Ali na frente do Itep não existia número, estatística, dado, nada. A dor e o sofrimento tinham cara, corpo e voz. Faltando três dias para o Natal, pessoas comuns cheias de sonhos enterraram mães, pais, filhos, irmãos, amigos, a maioria das vítimas formada por trabalhadoras que viajaram para comprar mercadorias e fazer um dinheirinho para reforçar o orçamento de casa antes das festas de fim de ano.

Repórteres e fotógrafos se entreolhavam com os olhos vermelhos, cheios d´água, tentando forçar alguma normalidade em uma situação que de normal não tinha nada. Entrevistar os familiares das vítimas fatais ampliava uma dor coletiva que já atraía também a curiosidade de quem parou só para olhar.

Com o bloquinho e caneta na mão, eu ia catando palavras entre gritos de dor, choros compulsivos, discursos desconexos e homenagens a familiares.

Por volta do meio-dia, um colega me substituiu no local e voltei para a redação, onde chegavam arrasados e em silêncio os colegas que estavam no Walfredo e no local do acidente.

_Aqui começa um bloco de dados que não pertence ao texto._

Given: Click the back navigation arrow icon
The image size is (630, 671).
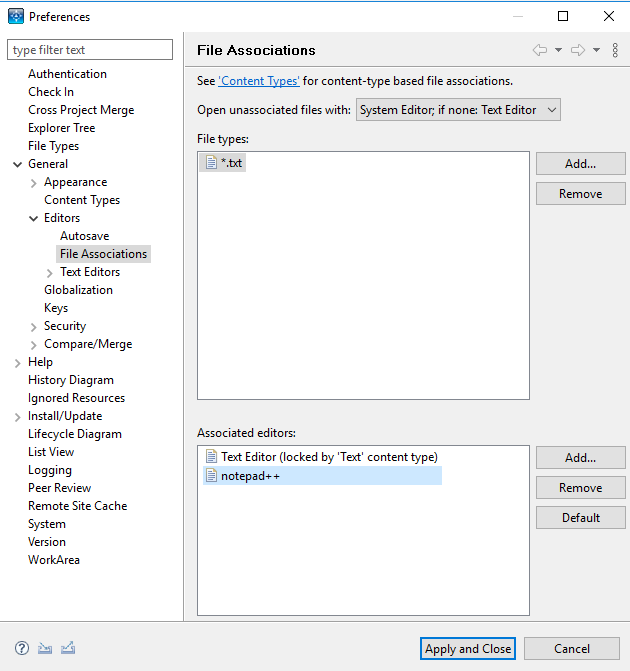Looking at the screenshot, I should tap(540, 50).
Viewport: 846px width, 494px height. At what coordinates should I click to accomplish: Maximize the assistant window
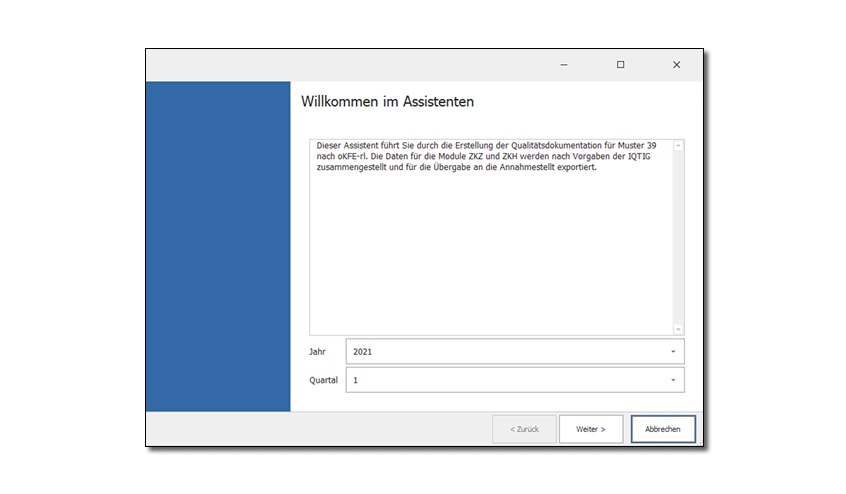pos(620,65)
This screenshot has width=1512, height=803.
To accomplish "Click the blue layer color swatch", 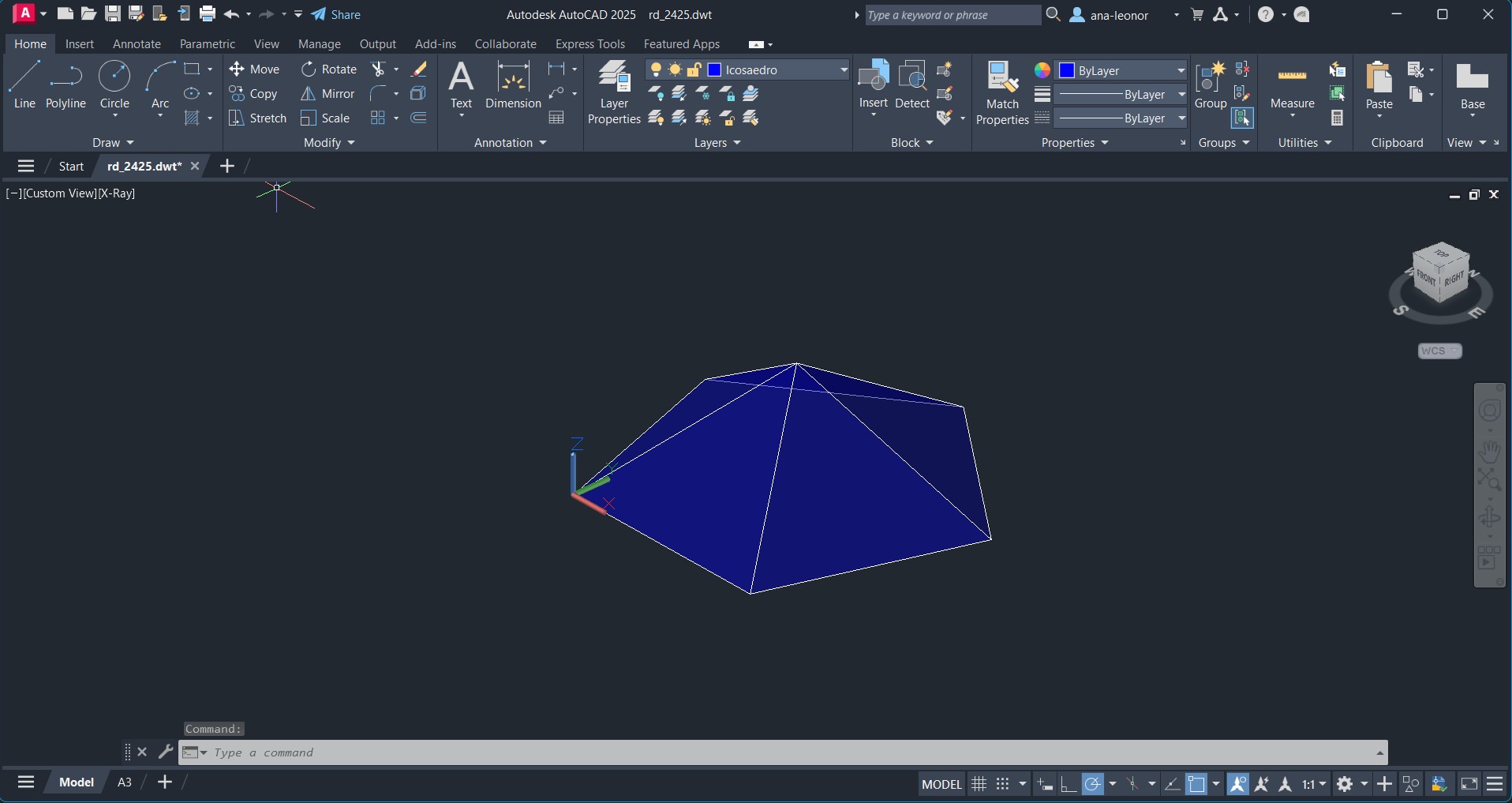I will click(714, 70).
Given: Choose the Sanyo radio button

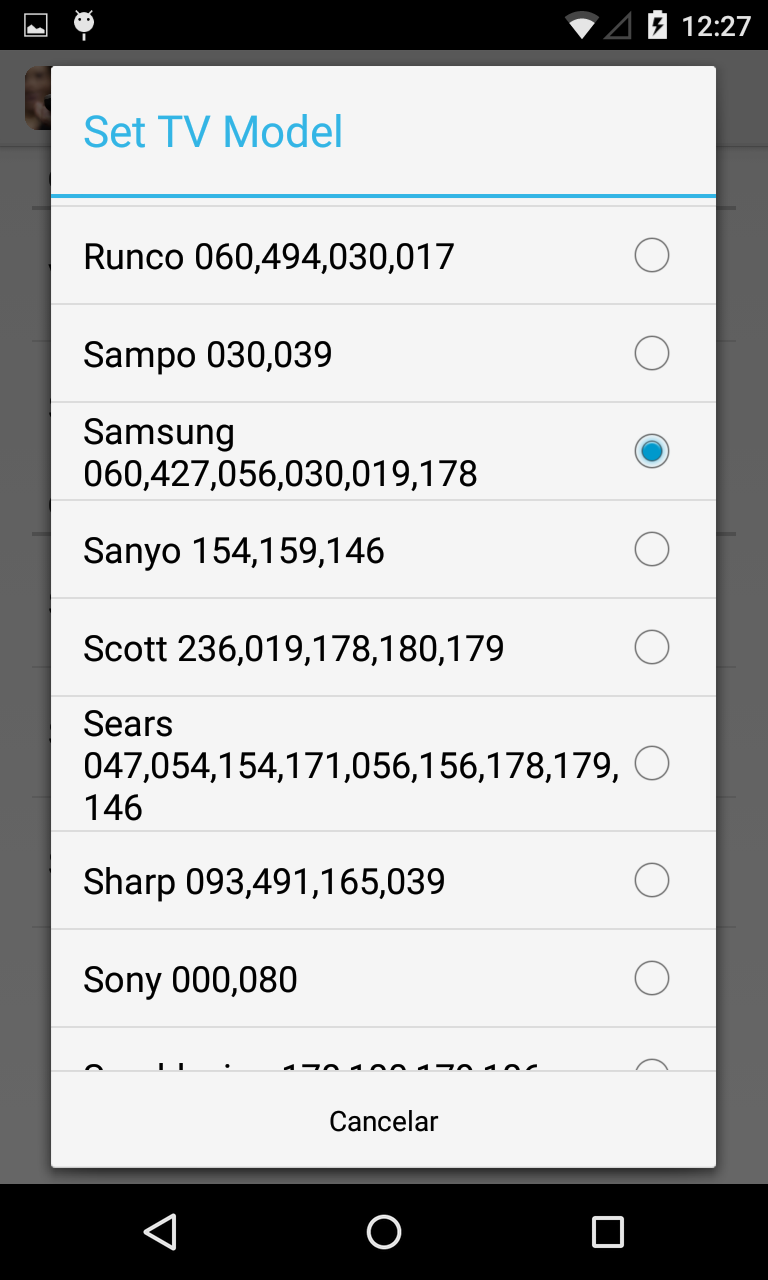Looking at the screenshot, I should pyautogui.click(x=651, y=550).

Entre as apurações finais e outra pauta que parou nas minhas mãos, terminei o expediente já no início da noite. Na saída do jornal, lembro de entrar no carro, pegar a namorada no trabalho e seguir para casa.

Passei o percurso da avenida Prudente de Moraes relatando tudo o que vi e senti naquela manhã. Isso até a altura do finado estádio Machadão (hoje Arena das Dunas), onde desabei num choro por longos minutos. Acho que foi um descarrego, a forma que encontrei de expelir, botar para fora, tanta energia ruim, a carga pesada daquela tragédia demasiadamente humana que, de tempos em tempos, se repete em algum quilômetro Brasil afora.

Exatos 20 anos separam a tragédia de Canguaretama e o maior desastre das rodovias brasileiras registado agora, em Minas Gerais.

Morreram naquela tragédia do Rio Grande do Norte as seguintes vítimas: Brenda Talia Lima, Maria das Neves da Cunha, Rafael dos Santos Monteiro, Iranildo Duarte Moreira, João Batista Duarte Moreira, Ana Cristina Farias, Joseane Sales Romeiro, Élio Almeida da Silva, Luís Martins de Souza, Francisca de Souza Gonçalves, Maria Eleni Lopes, Agtônio Gomes de Lemos, Anderson Ferreira de Lemos, Francisca Tetéu de Souza, Marisandra Tetéu de Souza, Rosângela Maria de Souza, Francisco José de Andrade e Sílvio Carvalho.